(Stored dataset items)
-------

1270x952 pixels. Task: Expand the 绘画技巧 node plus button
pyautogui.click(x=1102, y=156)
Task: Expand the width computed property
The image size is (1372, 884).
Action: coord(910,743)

-------

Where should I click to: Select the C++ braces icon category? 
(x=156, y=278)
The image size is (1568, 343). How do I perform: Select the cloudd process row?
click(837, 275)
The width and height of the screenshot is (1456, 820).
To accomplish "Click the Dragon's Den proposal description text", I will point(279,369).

-------

- _To do_
Return, unchanged, the run of lines in the records that starts with the line containing "1270x952 pixels. Task: Expand" and ends with the line containing "Action: coord(910,743)", including both of those lines.

- _Exercise answer_
1270x952 pixels. Task: Expand the 绘画技巧 node plus button
pyautogui.click(x=1102, y=156)
Task: Expand the width computed property
The image size is (1372, 884).
Action: coord(910,743)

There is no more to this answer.